WASHINGTON — President Donald Trump's fights with the intelligence community were a running theme of his first term as he raged against an investigation into his campaign's alleged links to Russia. Now, a sequel is playing out as Trump battles to shape the public's understanding of his foreign policy gamble in Iran.
An early U.S. intelligence assessment said Iran's nuclear program has been set back only a few months after American strikes on three sites last weekend. The Republican president has rejected the report and pronounced the program ''completely and fully obliterated.''
The dispute is unlikely to fade anytime soon. Top administration officials are pressing Trump's case, with Defense Secretary Pete Hegseth scolding the media at a Pentagon briefing Thursday for ''breathlessly'' focusing on an intelligence report he downplayed as preliminary. Briefings also are scheduled for lawmakers, though the White House plans to limit the sharing of classified information after the initial assessment leaked this week.

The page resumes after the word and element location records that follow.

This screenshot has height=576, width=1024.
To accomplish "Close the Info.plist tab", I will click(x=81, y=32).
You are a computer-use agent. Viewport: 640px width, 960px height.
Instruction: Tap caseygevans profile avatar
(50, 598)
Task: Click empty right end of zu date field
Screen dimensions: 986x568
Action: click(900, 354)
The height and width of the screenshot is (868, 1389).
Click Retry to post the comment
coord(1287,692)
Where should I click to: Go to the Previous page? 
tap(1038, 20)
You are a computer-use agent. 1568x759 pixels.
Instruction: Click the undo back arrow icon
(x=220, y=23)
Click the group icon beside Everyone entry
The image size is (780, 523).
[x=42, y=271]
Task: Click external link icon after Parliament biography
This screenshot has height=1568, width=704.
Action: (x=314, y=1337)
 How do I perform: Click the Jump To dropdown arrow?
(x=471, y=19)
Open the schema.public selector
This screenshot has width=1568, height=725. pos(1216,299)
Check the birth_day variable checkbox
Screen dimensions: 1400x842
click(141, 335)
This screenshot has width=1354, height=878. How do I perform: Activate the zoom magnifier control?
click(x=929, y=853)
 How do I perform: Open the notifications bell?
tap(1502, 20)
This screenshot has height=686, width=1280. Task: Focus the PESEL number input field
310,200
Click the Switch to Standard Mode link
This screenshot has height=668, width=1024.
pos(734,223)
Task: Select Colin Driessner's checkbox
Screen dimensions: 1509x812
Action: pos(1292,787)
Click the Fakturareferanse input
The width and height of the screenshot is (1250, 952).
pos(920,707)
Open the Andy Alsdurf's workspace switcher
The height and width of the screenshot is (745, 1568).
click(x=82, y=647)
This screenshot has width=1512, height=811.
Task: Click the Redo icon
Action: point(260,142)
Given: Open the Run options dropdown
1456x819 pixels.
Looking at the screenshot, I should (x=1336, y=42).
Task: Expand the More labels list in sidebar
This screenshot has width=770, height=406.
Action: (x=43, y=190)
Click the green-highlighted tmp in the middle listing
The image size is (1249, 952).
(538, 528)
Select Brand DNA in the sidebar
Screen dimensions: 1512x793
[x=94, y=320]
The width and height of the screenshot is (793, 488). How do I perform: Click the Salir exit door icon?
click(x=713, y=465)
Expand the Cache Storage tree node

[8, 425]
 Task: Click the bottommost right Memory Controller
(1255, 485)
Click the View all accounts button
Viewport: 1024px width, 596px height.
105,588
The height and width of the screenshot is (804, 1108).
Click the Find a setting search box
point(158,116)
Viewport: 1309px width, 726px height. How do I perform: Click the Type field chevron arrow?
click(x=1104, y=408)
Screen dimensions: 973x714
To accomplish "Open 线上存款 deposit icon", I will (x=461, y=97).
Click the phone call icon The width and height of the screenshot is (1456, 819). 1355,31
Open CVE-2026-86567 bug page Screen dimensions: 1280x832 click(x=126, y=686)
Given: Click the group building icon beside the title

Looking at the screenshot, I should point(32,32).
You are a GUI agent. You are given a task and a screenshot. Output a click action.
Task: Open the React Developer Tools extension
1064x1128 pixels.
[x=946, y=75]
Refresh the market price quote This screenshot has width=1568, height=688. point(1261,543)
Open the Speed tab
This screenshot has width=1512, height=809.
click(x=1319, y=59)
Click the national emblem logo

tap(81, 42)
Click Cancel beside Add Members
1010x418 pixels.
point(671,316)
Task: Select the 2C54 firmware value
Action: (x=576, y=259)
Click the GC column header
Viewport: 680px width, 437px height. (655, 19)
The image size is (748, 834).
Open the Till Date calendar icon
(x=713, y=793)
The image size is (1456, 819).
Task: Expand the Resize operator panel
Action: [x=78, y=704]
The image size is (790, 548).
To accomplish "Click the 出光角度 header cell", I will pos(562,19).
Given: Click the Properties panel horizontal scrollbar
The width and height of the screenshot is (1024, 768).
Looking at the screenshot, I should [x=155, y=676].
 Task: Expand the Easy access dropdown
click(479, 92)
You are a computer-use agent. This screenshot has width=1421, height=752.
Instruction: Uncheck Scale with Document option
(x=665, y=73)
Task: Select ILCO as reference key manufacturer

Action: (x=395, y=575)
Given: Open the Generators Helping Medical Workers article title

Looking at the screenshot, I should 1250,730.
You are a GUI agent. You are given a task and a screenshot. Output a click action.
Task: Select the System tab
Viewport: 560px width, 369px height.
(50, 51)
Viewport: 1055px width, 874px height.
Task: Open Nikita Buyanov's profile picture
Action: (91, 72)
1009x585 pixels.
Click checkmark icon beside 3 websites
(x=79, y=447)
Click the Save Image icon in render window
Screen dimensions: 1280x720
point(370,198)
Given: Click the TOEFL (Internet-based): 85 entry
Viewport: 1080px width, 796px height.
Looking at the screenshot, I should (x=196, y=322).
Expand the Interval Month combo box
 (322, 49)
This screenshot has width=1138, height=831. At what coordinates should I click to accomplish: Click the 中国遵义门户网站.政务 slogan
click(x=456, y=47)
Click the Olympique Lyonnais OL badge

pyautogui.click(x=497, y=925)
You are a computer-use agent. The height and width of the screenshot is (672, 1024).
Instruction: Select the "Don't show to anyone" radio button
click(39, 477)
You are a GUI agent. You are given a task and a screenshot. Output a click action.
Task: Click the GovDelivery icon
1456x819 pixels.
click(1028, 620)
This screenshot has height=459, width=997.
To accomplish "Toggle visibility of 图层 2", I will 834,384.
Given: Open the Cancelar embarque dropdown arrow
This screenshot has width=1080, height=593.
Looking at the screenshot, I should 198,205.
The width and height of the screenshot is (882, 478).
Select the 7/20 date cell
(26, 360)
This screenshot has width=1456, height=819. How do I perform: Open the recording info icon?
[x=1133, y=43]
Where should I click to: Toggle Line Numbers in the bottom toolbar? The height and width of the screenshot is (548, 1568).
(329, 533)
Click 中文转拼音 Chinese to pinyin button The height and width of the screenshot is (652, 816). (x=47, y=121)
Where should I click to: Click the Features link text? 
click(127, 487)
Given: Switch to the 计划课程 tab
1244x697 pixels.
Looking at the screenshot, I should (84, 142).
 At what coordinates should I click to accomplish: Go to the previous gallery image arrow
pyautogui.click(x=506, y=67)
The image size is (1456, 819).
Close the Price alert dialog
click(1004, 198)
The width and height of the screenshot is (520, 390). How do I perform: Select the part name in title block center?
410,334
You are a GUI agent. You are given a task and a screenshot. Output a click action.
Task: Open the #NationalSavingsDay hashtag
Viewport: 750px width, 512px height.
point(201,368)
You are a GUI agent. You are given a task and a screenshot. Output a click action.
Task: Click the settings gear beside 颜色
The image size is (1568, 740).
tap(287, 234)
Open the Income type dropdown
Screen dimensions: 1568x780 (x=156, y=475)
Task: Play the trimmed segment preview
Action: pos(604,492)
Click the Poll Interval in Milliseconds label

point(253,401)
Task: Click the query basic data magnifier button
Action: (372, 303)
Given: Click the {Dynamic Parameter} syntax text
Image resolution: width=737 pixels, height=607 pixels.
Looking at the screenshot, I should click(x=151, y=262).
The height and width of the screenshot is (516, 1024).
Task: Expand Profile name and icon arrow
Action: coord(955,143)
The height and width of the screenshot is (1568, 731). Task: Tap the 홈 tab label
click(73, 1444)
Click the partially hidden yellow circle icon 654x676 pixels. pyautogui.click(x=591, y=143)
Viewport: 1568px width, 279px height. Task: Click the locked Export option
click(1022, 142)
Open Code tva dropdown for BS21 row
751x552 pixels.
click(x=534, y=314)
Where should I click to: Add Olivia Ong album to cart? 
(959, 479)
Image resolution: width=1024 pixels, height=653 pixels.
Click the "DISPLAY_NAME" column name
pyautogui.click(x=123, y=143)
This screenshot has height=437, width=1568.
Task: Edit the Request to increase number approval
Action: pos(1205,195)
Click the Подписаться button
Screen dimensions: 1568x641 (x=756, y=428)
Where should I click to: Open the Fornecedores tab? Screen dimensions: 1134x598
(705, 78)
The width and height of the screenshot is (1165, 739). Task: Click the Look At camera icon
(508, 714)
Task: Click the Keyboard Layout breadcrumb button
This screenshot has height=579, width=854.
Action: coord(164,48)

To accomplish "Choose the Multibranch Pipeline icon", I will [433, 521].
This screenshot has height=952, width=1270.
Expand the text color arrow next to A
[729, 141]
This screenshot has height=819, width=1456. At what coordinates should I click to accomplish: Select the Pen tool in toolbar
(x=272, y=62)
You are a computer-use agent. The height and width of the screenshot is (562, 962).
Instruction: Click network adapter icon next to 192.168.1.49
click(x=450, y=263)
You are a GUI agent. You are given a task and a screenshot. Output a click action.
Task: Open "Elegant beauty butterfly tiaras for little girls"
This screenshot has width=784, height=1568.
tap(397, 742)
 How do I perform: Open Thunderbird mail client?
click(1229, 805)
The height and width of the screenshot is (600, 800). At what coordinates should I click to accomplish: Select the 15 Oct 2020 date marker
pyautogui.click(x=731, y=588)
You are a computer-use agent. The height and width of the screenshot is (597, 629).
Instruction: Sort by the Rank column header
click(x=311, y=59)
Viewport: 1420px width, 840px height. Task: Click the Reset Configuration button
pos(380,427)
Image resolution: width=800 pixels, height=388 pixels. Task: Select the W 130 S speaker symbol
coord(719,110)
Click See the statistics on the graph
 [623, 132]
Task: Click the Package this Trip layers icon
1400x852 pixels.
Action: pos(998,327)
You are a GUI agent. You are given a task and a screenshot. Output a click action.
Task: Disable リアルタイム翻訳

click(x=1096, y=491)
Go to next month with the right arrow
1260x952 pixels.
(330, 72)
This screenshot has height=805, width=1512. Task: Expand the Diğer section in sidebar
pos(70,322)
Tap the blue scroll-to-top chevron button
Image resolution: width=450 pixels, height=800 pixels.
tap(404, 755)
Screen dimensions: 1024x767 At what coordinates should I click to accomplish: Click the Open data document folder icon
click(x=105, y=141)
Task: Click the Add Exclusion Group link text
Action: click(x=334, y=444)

''Intelligence people strive to live in a world as it is, describe the world as it is, where politicians are all about describing the world as they want it to be,'' said Larry Pfeiffer, a 32-year intelligence veteran who held positions including CIA chief of staff and senior director of the White House Situation Room.
Though it's hardly unheard of for presidents to bristle at what they perceive as bad news from the intelligence community, it's rare for the conflict to spill into public view as it did this week.
''I don't think we've seen another president push back as strong as this guy has,'' Pfeiffer said.
Trump has a history of distrusting spy services
Trump's suspicion of the intelligence community, particularly when its assessments do not align with his worldview, dates back to even before his first term.